December 9, 2014, 9:30-10:30

Nerbonne
John Nerbonne
University of Groningen & University of Freiburg

''Computational Linguistics and Digital Humanities''

Interest in the digital humanities (DH) is rising very quickly. The two most recent digital humanities conferences in Europe, DH 2012 in Hamburg and DH 2014 in Lausanne, attracted 500 and 740 participants, respectively. The greatest interest is found in text-oriented work, especially in literature and history. Some areas of linguistics that had not earlier attracted much interest from computational linguistics (CL), such as historical linguistics, dialectology and psycholinguistics are likewise witnessing an upsurge of interest in using computational techniques.

CL offers indispensable tools for the preparation of large text collections (corpora), including tools for word tokenization, for lemmatization, for named-entity recognition, for recognizing paragraph and sentence boundaries, for recognizing spelling alternatives and for normalizing spelling, for linking texts to external knowledge sources such as lexica and gazetteers, for sentiment analysis and for topic modeling. All these CL methods are now in use in DH, and their intelligent use naturally benefits from the hands of experienced developers.

DH also offers a wealth of opportunities to CLers to become involved in areas of science and scholarship outside its normal "home fields" of linguistics and computer science. Exciting horizons are becoming visible!

December 10, 2014, 17:30-18:30

Hovy
Eduard Hovy
Carnegie Mellon University

''NLP as a Core Driver for AI: Its Past, Present, and Possible Future''

Artificial Intelligence (AI) started in the late 1950s, with one of its main challenges being Machine Translation (MT). Despite progress over the decades,no-one would say today that MT has been solved.Instead it was joined by other challenges involving human language, resulting today in a mixture of (sub)fields, including Natural Language Processing, Information Retrieval, and Speech Processing. Looking at their histories, two conclusions can be drawn: (1) much of language processing consists of representation transformations, between for example natural languages, syntactic representations, semantic ones, or others, and (2) every subarea has undergone a shift of methodology, when the inadequacy of linguistics-oriented hand-crafted rules and associated rule bases and knowledge structures like ontologies forces someone to realize that learning representation transformations automatically is more effective. In the new paradigm, the focus shifts to engineering techniques that produce larger, multiple-solution systems that are rarely exactly correct but that do not catastrophically fail. Eventually, the limit of representation expressiveness and transformation power is reached, and the subfield 'matures': progress slows down, commercialization occurs, and research funding disappears. This has happened to speech recognition (Apple's Siri), information retrieval (Google and Yahoo!), and is close to being finalized with MT (Google Translate and others), Information Extraction (several small companies), Text Summarization and QA (some small companies), NL access to databases (parts of commercial packages).

One can (re)interpret the state of most subareas of AI through the same historical lens.
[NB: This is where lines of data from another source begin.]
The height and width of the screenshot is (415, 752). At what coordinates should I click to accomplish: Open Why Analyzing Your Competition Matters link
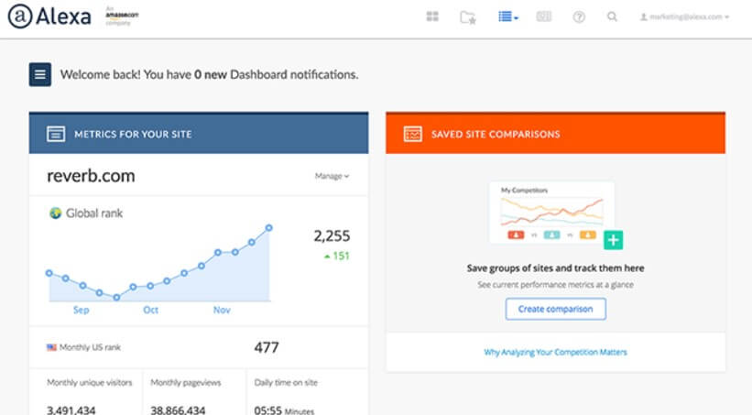coord(555,352)
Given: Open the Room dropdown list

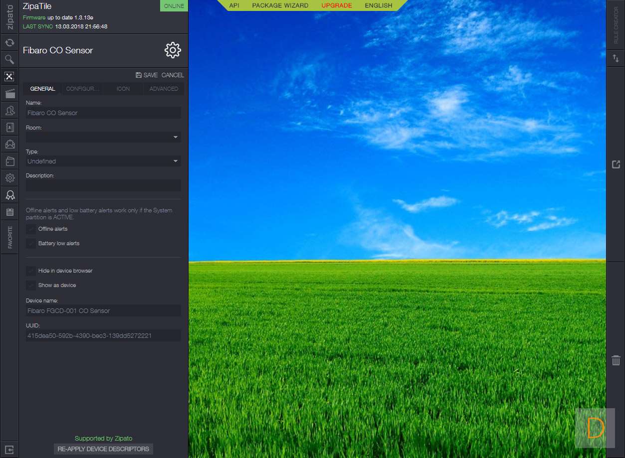Looking at the screenshot, I should click(103, 137).
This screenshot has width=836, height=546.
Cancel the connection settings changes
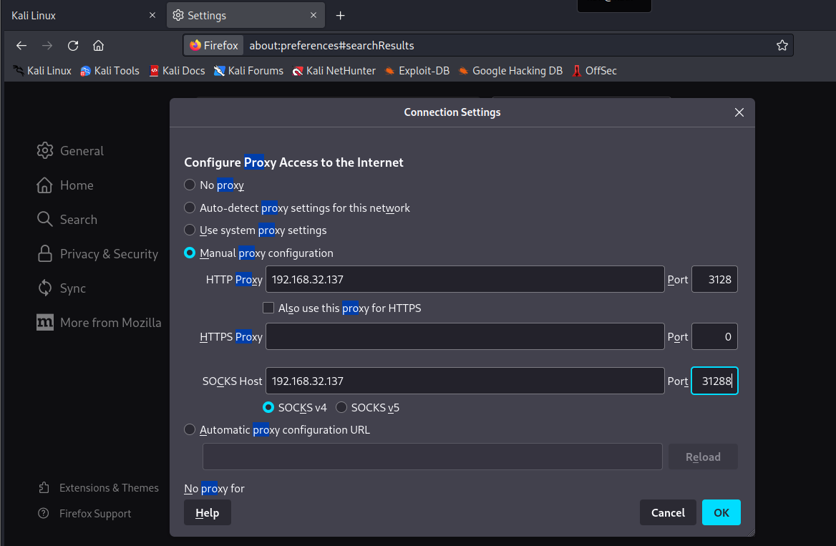pos(668,512)
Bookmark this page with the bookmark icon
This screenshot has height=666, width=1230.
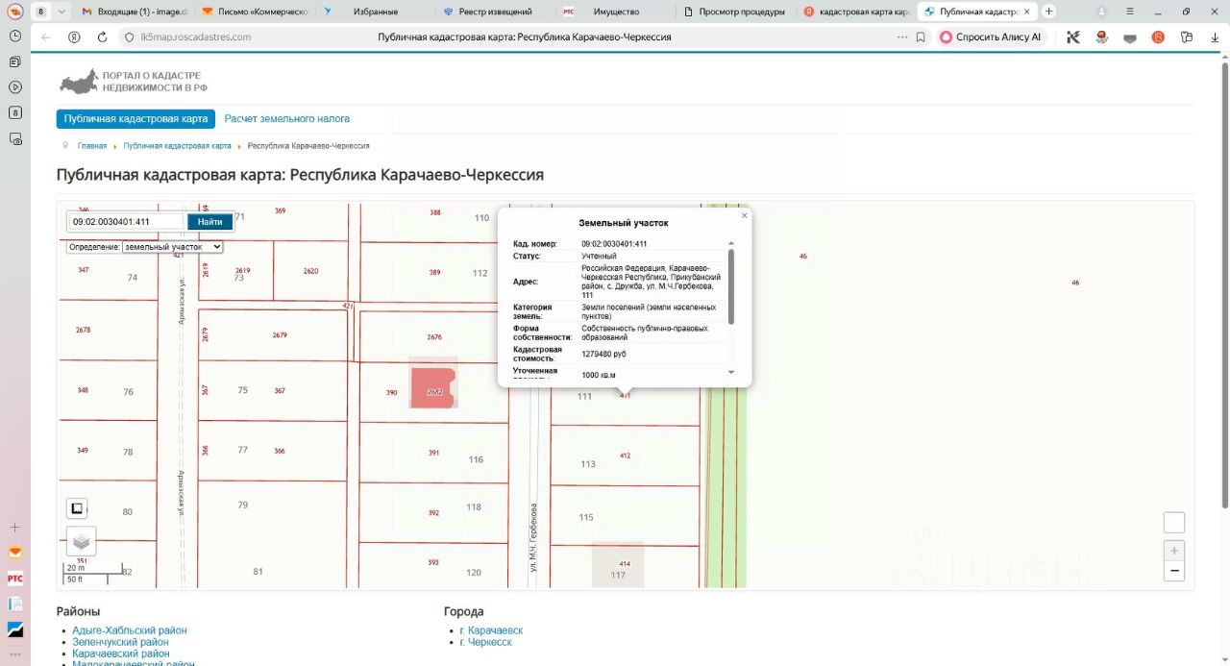pos(921,37)
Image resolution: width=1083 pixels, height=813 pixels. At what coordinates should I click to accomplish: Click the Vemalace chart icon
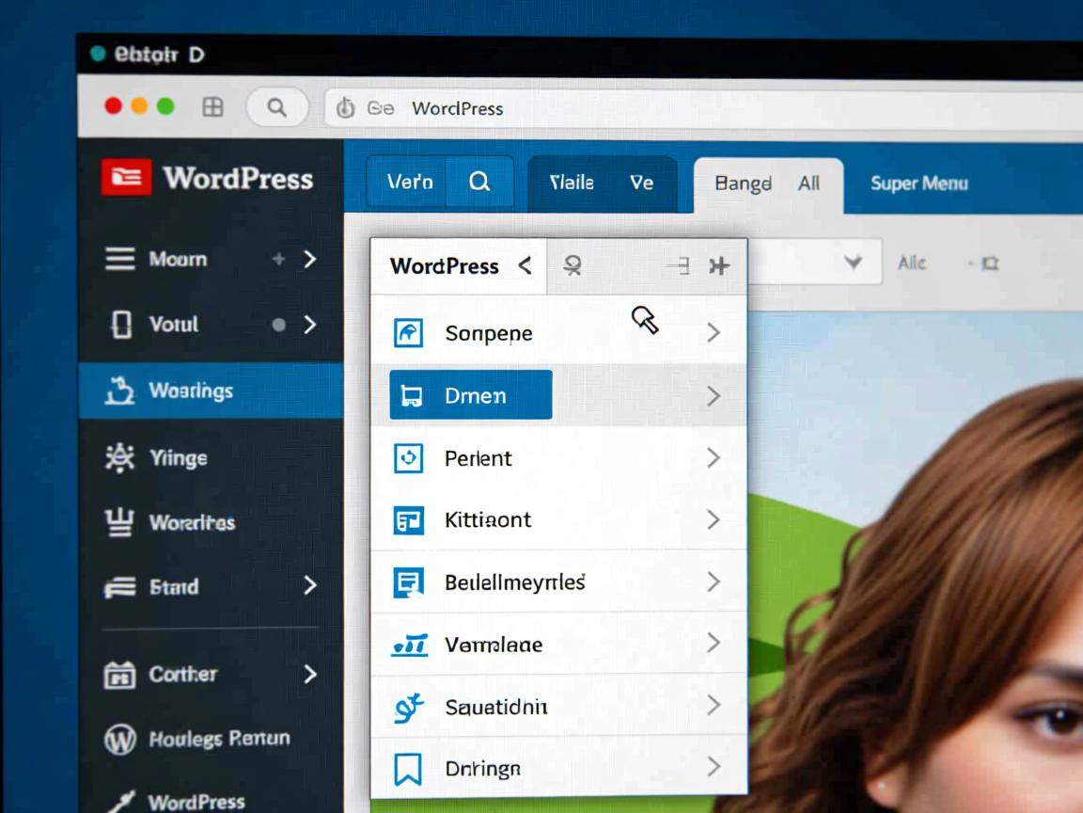[409, 645]
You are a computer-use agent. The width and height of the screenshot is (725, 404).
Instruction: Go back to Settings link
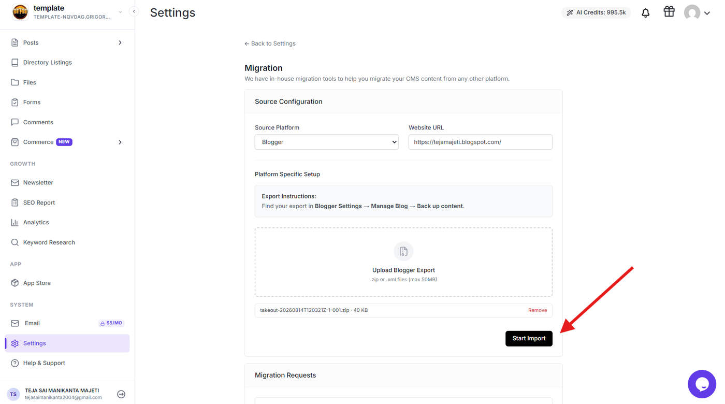tap(270, 44)
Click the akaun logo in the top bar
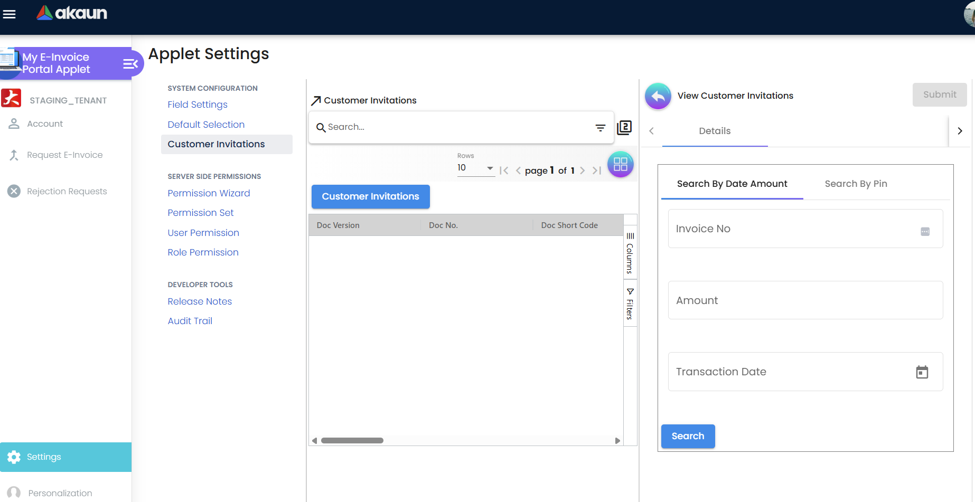Screen dimensions: 975x502 [x=71, y=14]
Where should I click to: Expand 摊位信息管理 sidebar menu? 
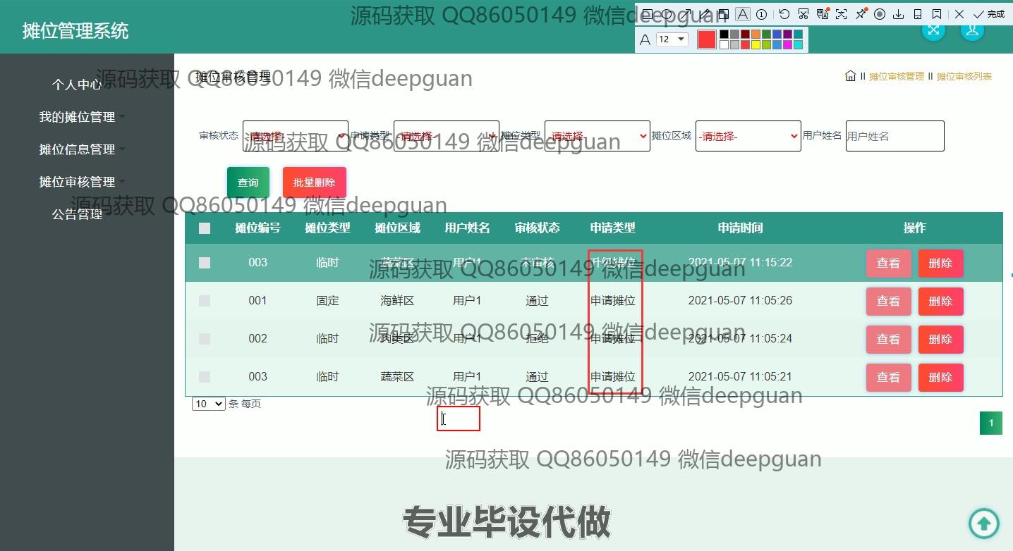(x=77, y=149)
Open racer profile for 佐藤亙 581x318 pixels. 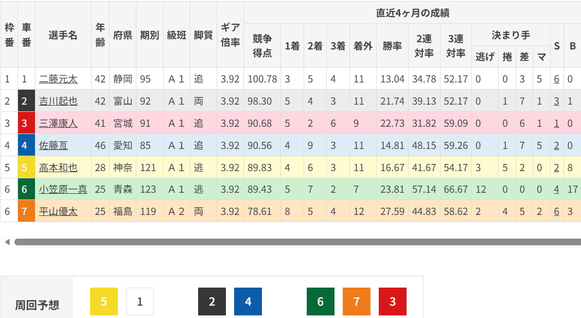click(x=54, y=146)
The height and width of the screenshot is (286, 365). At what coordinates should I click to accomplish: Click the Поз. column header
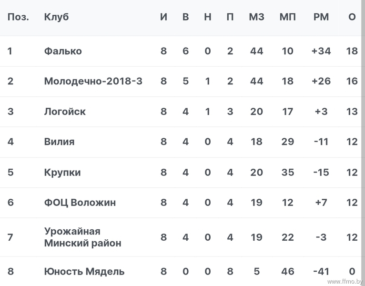pyautogui.click(x=18, y=17)
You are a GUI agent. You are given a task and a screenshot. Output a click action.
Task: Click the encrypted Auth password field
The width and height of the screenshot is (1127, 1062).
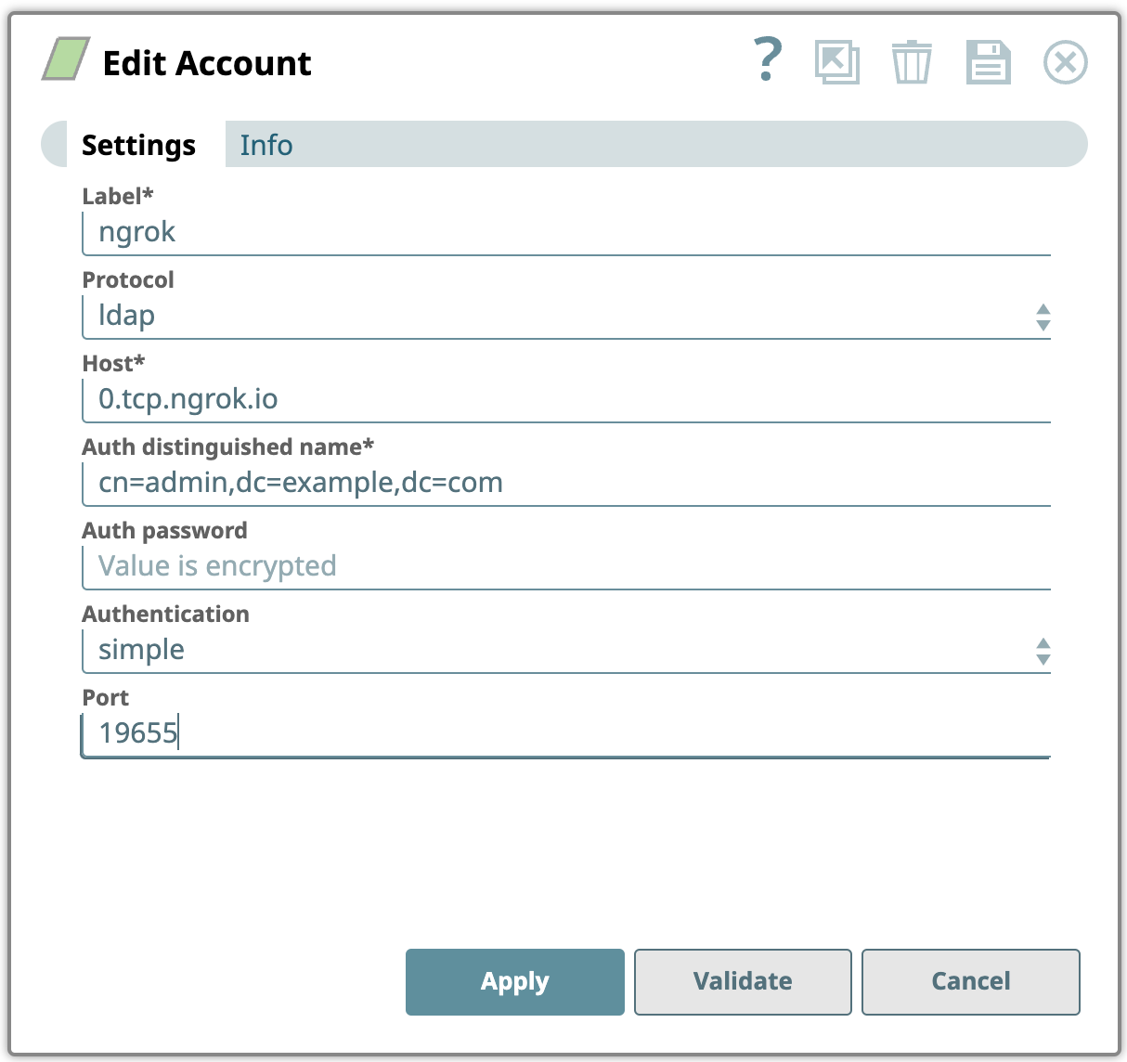(x=566, y=566)
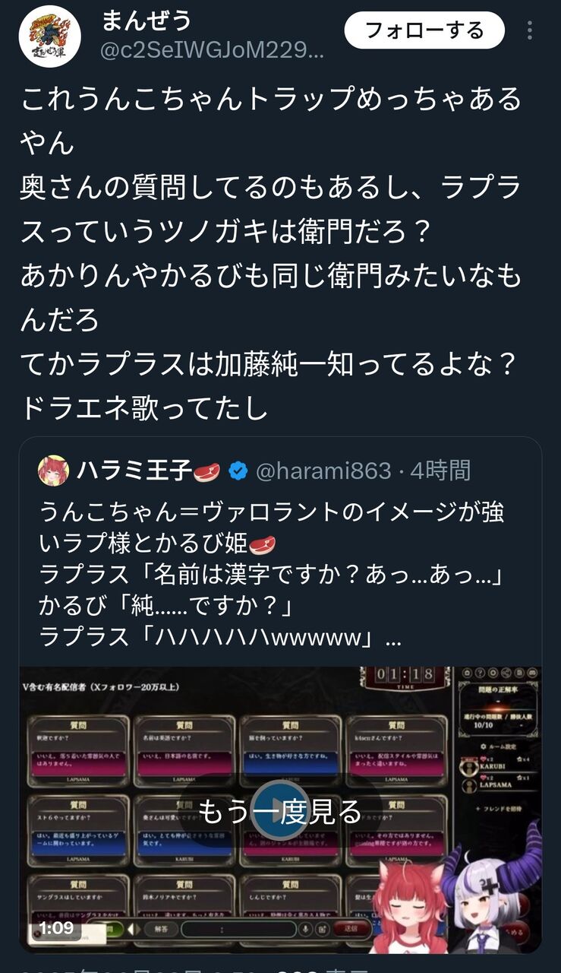Click the 4時間 timestamp in quoted tweet
Viewport: 561px width, 973px height.
440,471
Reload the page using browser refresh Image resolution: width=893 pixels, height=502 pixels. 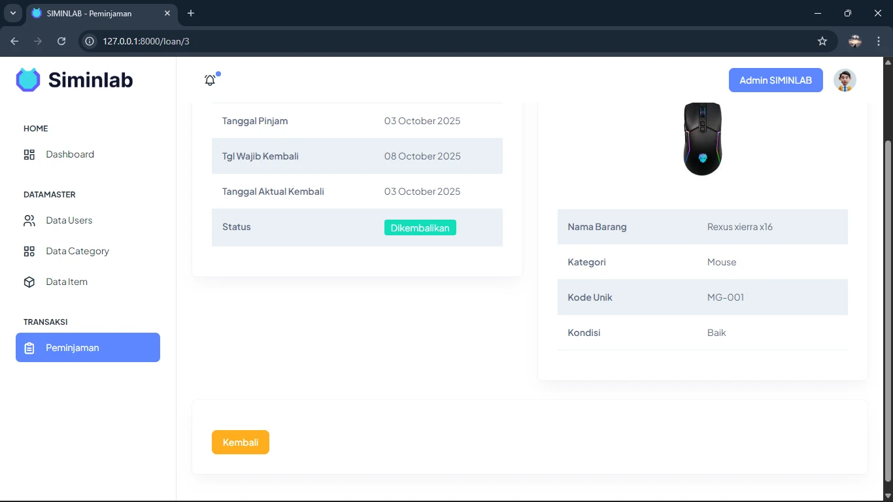click(61, 41)
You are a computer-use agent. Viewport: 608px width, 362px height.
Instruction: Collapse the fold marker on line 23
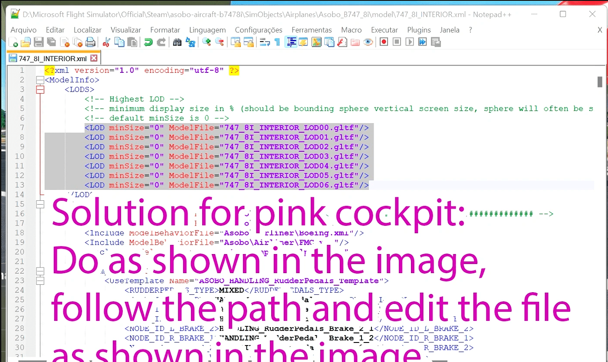click(x=40, y=281)
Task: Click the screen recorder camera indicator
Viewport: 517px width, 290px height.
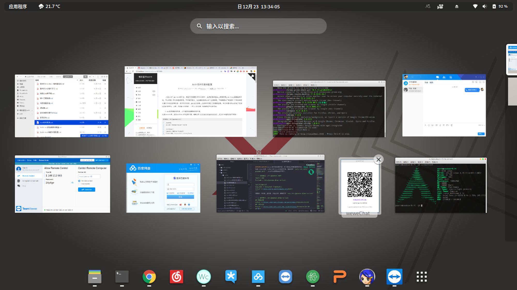Action: coord(440,6)
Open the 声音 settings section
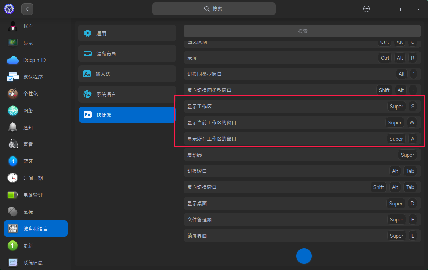 (35, 144)
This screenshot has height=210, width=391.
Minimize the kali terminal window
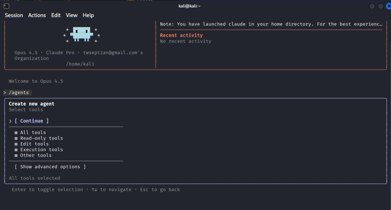click(x=372, y=6)
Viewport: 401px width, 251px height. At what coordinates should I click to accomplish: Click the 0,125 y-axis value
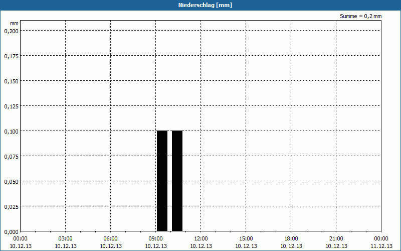pyautogui.click(x=11, y=106)
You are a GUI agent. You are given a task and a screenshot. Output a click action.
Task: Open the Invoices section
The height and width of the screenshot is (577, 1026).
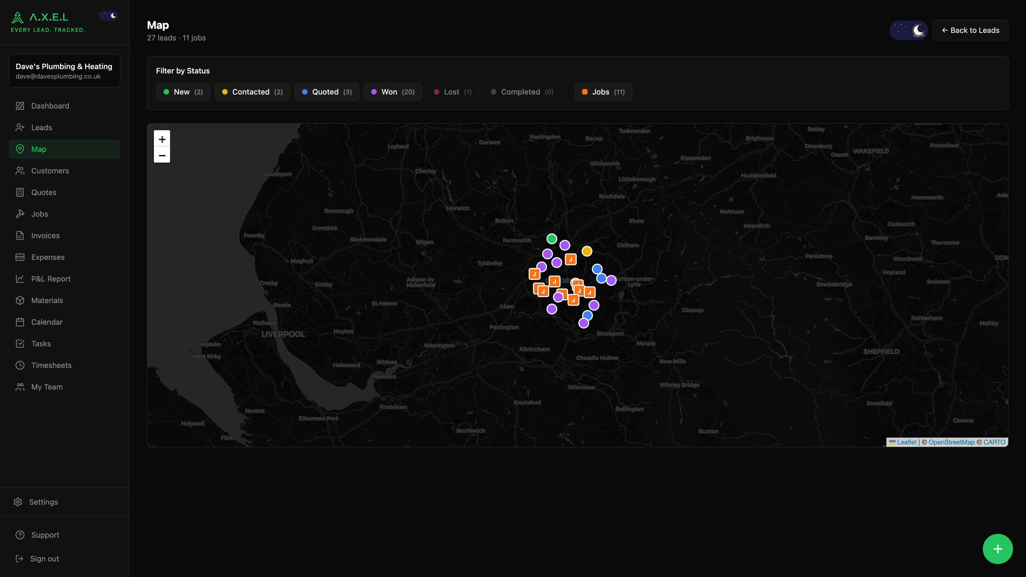[45, 235]
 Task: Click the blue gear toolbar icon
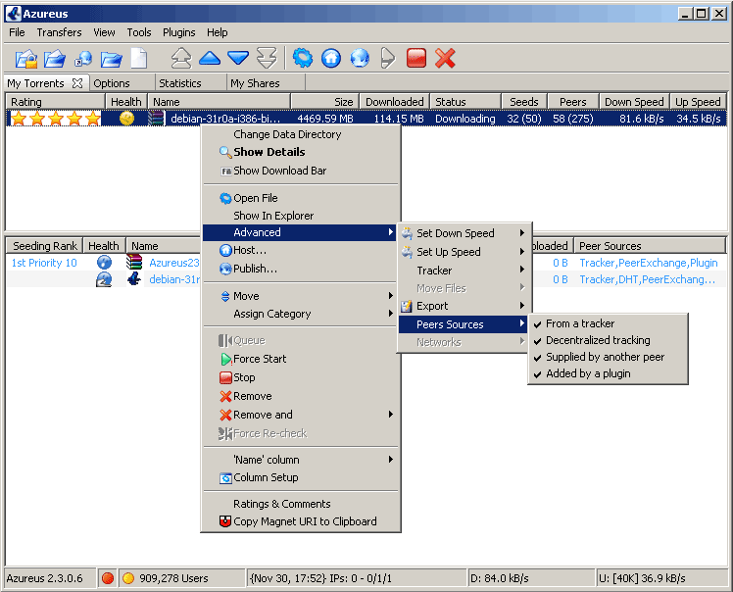point(303,58)
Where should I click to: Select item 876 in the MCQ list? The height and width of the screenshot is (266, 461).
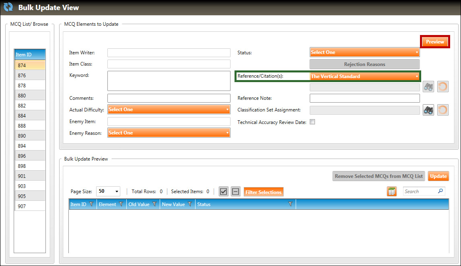click(x=30, y=75)
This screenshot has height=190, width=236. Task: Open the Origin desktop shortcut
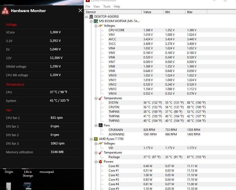[9, 172]
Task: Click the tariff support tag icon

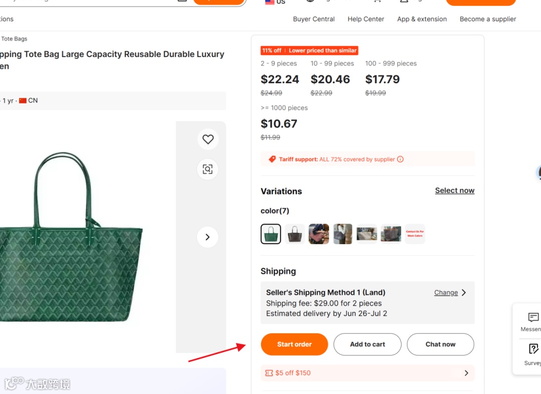Action: click(272, 159)
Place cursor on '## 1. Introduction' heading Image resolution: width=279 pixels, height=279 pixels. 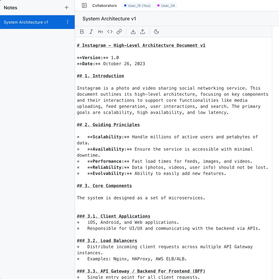100,76
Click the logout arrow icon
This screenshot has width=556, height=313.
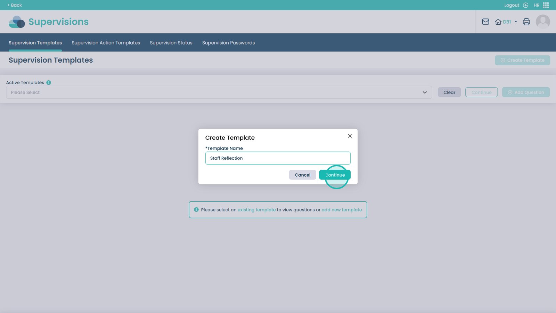coord(525,5)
Many of them have experienced a parallel evolution and paradigm shift. The more 'mature' branches of AI, including Robotics and Scheduling, are all evaluation-driven engineering and offer commercially available solutions that work acceptably but not perfectly. The less 'mature' branches, such as Knowledge Representation, are almost all still working in the pre-automation/learning paradigm, require long apprenticeship training of students and postdocs in the 'art' of the area. For them, evaluations are scarce or are contrived, and engineering is much less developed.

If Newell and Simon were correct, and success in AI is indeed mostly the problem of choosing the most appropriate representation, then AI researchers should become skilled in styles and powers of different representation styles (from connectionist to distributional/deep to symbolic); methods of performing transformations on them (from manual rules using finite state automata to various forms of machine learning to neural networks); the kinds of resources required for each style (from basic collections of elements such as lexicons, to corpora used for training, with the attendant challenge of annotation, to the kinds of information best suited for unsupervised learning); and techniques and nuances of evaluation, including sophisticated statistical reasoning and experimental design. Few students today are trained this way, which is a problem for both AI and language processing.